WHAT IS BEING ASKED ▸ Please set down, exactly, the line with "Instruction: Click the Alphakey EL8211 value" and all lines that follow it through the end of the records below.

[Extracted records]
*** Begin section ***
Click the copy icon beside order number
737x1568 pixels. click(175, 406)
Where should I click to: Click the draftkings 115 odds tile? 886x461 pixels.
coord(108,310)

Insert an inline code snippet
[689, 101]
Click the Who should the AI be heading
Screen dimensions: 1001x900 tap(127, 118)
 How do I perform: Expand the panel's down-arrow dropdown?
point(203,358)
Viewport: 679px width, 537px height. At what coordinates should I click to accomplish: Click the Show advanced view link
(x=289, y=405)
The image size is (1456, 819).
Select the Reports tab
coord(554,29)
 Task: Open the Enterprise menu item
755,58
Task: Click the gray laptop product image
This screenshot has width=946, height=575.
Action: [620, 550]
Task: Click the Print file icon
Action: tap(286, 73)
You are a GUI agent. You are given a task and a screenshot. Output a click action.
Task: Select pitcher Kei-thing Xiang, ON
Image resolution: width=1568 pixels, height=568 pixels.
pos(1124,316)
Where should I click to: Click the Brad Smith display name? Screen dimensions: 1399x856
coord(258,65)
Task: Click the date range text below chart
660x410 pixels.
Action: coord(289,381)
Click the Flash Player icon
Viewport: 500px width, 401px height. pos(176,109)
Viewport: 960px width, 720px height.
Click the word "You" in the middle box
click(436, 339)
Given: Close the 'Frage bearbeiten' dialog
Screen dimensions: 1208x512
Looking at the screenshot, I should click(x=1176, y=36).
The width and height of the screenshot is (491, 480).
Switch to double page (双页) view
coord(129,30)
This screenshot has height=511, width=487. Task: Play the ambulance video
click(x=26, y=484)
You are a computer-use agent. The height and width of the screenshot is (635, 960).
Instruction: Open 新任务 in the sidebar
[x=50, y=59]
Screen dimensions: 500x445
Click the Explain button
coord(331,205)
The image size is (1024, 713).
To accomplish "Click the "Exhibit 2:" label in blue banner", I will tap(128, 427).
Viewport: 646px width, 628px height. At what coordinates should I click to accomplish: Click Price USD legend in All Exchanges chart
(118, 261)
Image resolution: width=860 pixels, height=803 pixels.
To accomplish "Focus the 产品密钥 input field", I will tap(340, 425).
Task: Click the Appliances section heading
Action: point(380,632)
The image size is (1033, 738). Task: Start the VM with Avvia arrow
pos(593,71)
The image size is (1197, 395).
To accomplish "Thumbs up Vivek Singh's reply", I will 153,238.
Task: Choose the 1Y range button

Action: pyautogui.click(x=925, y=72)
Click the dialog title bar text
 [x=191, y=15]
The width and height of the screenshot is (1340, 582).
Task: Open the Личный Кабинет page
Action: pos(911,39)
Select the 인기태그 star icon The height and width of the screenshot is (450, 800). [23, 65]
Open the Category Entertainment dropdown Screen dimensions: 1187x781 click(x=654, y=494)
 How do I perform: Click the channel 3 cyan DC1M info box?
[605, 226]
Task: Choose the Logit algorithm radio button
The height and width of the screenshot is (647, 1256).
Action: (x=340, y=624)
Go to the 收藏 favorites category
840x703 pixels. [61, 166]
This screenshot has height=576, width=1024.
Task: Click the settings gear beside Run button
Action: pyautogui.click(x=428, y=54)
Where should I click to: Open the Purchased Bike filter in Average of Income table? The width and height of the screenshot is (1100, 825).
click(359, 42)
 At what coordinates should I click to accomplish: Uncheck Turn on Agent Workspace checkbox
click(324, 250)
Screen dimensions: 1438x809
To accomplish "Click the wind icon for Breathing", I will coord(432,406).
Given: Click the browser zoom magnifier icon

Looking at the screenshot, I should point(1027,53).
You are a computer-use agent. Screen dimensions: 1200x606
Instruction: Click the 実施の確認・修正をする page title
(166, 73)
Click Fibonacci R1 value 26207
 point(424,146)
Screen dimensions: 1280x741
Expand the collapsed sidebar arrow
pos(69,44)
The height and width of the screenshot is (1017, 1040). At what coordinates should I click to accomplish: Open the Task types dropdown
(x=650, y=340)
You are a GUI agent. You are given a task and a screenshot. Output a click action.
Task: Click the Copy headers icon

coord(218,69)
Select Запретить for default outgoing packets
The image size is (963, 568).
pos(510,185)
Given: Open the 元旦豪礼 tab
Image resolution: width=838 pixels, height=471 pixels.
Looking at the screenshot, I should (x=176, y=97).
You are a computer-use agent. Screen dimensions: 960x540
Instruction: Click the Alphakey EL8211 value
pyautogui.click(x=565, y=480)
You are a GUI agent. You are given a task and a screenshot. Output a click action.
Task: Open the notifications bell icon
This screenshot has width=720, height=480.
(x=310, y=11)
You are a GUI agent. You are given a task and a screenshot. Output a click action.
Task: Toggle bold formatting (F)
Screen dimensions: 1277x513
*** End section ***
EXERCISE ANSWER ▸
Instruction: Click the Alphakey EL8211 value
pyautogui.click(x=565, y=480)
You are a GUI agent. You are given a task and a screenshot. Output a click action.
Task: Open the notifications bell icon
This screenshot has width=720, height=480.
(x=310, y=11)
You are a GUI agent. You are given a task and a screenshot. Output a click action.
Task: Toggle bold formatting (F)
Screen dimensions: 1277x513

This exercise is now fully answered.